In 2025, Collins began assisting the Western Health and Social Care Trust and the Managed Care Network for Eating Disorders in Northern Ireland as a service user representative and lived-experience contributor, participating in regional workshops in Dungannon run by the network (to discuss strategy in respect of the co-ordination and delivery of eating disorder care and services) and the Regional Mental Health Service in Northern Ireland (to involve people with lived experience in the planning and delivery of mental health services).

He has also taken part in community events, including presenting Duke of Edinburgh's Award badges and addressing students, parents and staff about recovery, as well as building confidence and resilience, at Lisneal College in December 2025. In February 2026, he contributed a lived-experience testimony to a 2026 NI Science Festival event in Queen's University Belfast to discuss eating disorders in Northern Ireland and also addressed the Minister of Health, Mike Nesbitt, at an event in Stormont organised by the Managed Care Network for Eating Disorders in Northern Ireland to mark 20 years of eating disorder services in Northern Ireland and launch the network's strategic framework and three-year implementation plan, delivering another lived-experience testimony, as well as calling for increased funding for eating disorder services and sustained efforts to raise awareness and reduce stigma surrounding eating disorders among men. The launch event coincided with Eating Disorders Awareness Week 2026, for which Collins also produced a video testimony outlining his story and expressing appreciation to the eating disorder service for their help in his recovery journey.

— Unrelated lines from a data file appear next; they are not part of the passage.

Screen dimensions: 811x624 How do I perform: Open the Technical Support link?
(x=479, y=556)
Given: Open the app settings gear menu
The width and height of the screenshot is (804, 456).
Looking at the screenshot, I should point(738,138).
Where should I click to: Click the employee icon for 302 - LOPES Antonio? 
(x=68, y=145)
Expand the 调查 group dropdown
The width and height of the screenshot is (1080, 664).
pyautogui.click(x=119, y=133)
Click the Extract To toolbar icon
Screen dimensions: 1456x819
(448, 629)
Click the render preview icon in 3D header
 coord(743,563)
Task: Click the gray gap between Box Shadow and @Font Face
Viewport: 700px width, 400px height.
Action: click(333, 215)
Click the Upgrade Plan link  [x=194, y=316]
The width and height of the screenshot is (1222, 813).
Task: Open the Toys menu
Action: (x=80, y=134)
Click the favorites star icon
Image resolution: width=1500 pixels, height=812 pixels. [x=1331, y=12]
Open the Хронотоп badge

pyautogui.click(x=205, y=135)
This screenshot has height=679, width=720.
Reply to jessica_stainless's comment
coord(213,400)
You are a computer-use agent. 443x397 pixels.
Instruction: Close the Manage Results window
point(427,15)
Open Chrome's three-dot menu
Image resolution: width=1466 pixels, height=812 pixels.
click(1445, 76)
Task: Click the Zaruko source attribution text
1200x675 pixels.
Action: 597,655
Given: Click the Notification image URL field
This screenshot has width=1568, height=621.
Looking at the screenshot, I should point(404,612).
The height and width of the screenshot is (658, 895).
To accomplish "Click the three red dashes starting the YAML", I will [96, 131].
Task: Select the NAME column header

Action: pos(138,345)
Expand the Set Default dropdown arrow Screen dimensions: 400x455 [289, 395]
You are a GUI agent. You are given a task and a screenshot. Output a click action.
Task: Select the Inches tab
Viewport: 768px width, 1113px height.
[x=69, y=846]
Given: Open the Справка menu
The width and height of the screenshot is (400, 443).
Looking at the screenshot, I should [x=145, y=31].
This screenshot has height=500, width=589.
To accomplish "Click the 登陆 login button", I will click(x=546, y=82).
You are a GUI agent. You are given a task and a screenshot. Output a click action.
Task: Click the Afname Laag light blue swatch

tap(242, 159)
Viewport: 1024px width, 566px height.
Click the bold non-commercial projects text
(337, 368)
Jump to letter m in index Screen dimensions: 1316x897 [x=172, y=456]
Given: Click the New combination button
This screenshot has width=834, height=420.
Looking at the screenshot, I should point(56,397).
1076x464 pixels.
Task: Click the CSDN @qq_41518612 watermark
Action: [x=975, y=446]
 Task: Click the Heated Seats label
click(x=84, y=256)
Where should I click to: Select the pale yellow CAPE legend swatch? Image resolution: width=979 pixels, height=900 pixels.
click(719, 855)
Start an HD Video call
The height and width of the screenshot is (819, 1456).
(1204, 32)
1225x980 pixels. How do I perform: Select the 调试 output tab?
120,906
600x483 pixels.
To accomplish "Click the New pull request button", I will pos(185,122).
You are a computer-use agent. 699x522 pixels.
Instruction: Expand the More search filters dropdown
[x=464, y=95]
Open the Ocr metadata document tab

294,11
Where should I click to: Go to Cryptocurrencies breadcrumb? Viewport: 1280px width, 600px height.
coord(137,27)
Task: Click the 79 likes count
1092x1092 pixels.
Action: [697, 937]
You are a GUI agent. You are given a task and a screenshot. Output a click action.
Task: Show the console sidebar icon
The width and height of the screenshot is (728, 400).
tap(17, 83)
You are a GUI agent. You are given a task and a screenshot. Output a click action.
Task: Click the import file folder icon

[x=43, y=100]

He was a guest speaker during a March 2026 meeting of the Northern Ireland Assembly's All-Party Group on Eating Disorders and Disordered Eating chaired by Peter Martin MLA and spoke about his experiences while with the eating disorder service and since, as well as making another appeal for greater public funding for eating disorder services across the region. He attended Stormont again in June 2026 to participate in another All-Party Group meeting chaired by Peter Martin MLA and attended by vice-chairperson Jemma Dolan MLA, and he was part of a meeting again with the All-Party Group in September 2026.

Collins is 1.85 m in height and has a wingspan of 1.96 m. He is a first cousin of Irish former professional road racing cyclist and Beijing 2008 Olympian Philip Deignan and is a nephew of former Donegal county football team player Enda Bonner.

Collins is a supporter of Derry City F.C. and publicly defended Derry-born footballer James McClean both in his decision to represent the Republic of Ireland national football team and in response to criticism of McClean in Britain over the player's refusal to wear football shirts bearing the Royal British Legion's remembrance poppy while playing games on or around Remembrance Day.

Collins currently resides in Derry.

==Media coverage==
Collins has been featured in the Derry Journal and covered by ITV News following his national championship win in 2025. He has also been feature interviewed on BBC Radio Foyle, where the presenter described his recovery journey as "remarkable". At the beginning of 2026, he appeared on BBC Radio Foyle again as part of a panel to discuss ways in which people might look after their wellbeing for the new year ahead.